An IV line is inserted to allow intravenous treatments and administer medications, if necessary. At this stage, a sedative agent is administered to make you fall into a nap.


All your vital signs will be closely monitored using ECG, pulse oxymeter and anesthesia monitor.


A small incision is made after local anesthesia is administered to the puncture site. An artery of your groin/leg or your arm is most commonly preferred. After a guide wire is inserted into the artery, a catheter is advanced over this guide wire.  Contrast agent delivered through the catheter helps locating the stenosis or the clogging of the artery(ies). The thin balloon at the tip of the catheter is inflated at the stenotic segment and thus, stenosis is eliminated and the blood flow is restored. Your doctor may decide to place a stent to prevent recurrence of blockage.


If it is decided to insert a stent, the stent that is found in collapsed form in the catheter is advanced to the clogged artery. Once the balloon is inflated, the stent is advanced, expanded and left at the site of stenosis.


After these procedures are completed, images (angiograms) are captured again to see the final status of the arteries.
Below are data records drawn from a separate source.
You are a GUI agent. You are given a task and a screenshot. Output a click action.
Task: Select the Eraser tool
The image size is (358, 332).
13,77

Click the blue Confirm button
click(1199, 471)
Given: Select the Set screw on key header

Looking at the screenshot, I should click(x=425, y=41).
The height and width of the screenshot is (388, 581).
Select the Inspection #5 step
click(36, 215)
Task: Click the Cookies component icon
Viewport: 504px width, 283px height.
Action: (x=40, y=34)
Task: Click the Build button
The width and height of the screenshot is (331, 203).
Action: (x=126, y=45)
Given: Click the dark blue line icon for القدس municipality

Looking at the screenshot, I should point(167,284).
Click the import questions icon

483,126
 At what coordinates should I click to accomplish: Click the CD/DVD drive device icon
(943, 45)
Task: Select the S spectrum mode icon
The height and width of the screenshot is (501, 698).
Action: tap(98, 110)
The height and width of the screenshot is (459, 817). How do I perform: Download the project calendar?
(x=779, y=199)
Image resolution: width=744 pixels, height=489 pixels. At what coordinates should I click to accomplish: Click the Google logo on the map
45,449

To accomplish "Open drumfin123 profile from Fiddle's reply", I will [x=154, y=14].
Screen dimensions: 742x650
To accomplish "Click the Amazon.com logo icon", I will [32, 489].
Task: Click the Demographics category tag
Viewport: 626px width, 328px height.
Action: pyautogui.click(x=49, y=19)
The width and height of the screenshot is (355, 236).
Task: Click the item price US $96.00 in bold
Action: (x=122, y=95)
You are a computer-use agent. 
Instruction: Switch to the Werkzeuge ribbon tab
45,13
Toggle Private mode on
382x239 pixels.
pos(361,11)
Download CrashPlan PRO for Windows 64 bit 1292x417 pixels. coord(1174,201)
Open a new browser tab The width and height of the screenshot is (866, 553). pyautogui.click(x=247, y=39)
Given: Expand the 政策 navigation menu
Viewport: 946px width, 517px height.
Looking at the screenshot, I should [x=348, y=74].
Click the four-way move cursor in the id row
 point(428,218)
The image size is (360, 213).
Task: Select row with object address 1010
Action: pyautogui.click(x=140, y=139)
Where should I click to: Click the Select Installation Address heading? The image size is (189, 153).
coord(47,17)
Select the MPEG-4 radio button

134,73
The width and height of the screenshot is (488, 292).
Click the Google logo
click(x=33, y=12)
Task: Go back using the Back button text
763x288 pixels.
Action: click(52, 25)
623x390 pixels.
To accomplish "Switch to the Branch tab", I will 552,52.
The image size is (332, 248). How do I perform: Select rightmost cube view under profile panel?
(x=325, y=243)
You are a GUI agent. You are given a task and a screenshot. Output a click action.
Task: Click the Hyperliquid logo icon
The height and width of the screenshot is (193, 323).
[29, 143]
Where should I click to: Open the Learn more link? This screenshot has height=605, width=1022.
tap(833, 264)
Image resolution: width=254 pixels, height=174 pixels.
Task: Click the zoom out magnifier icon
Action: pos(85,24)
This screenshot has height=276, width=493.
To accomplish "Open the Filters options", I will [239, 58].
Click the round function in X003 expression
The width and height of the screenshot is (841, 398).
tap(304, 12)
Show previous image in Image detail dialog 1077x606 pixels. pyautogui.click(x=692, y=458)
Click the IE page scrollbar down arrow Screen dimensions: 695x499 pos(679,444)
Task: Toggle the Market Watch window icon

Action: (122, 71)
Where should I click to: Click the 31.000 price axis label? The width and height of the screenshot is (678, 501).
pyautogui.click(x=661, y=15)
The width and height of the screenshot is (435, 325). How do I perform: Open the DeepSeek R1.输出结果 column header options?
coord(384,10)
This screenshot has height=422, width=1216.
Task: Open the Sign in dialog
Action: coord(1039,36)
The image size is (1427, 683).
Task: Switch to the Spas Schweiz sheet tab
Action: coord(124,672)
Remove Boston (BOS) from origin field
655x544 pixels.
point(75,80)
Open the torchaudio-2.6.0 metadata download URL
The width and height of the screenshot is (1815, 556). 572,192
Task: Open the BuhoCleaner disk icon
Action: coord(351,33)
After the catheter is removed and the small incision is stitched, the procedure is completed.


If your doctor decides that your condition cannot be treated with an angiographic method, the procedure is terminated and another medical and surgical treatment options will be discussed with you.



After the peripheral angiography, you will be transferred to the observation room. Before you are transferred to the patient room or discharged, you should be observed here for a while and it should be verified that all your vital signs are stable or within acceptable limits.


Especially if the artery located in your groin is used, bleeding should be carefully monitored and managed after the neuroangiography. For this purpose, it may be necessary to apply compression on the small incision made in the groin.


Discharge after perpheral angiography is entirely related to your health status. If there is no any abnormality, you will usually be discharged in the same day or the next day. But, if an abnormality has been identified and intervened, your doctor will want you to stay at the hospital for one night or longer, if necessary.


After discharge from the hospital, if you experience signs of infection such as pain, redness and swelling at the incision site in the groin, significant swelling or bleeding at the catheter site, and if you experience chest pain or shortness of breath, it is a vital necessity to seek emergency medical treatment immediately.


Results

The narrowing or clogging of the artery is eliminated and the blood flow is restored in peripheral angiography thanks to angioplasty and placement of stent. Thus, the symptoms caused by the blocked blood flow relieve or disappear.


However, since the stenosis or clogging is caused by risk factors, including but not limited to smoking, blood pressure, high blood lipids, cholesterol, diabetes mellitus and unhealthy nutrition, these risk factors should completely eliminated or reduced after the procedure. Otherwise, recurrence of a stenosis or clogging in the unforeseeable future is inevitable.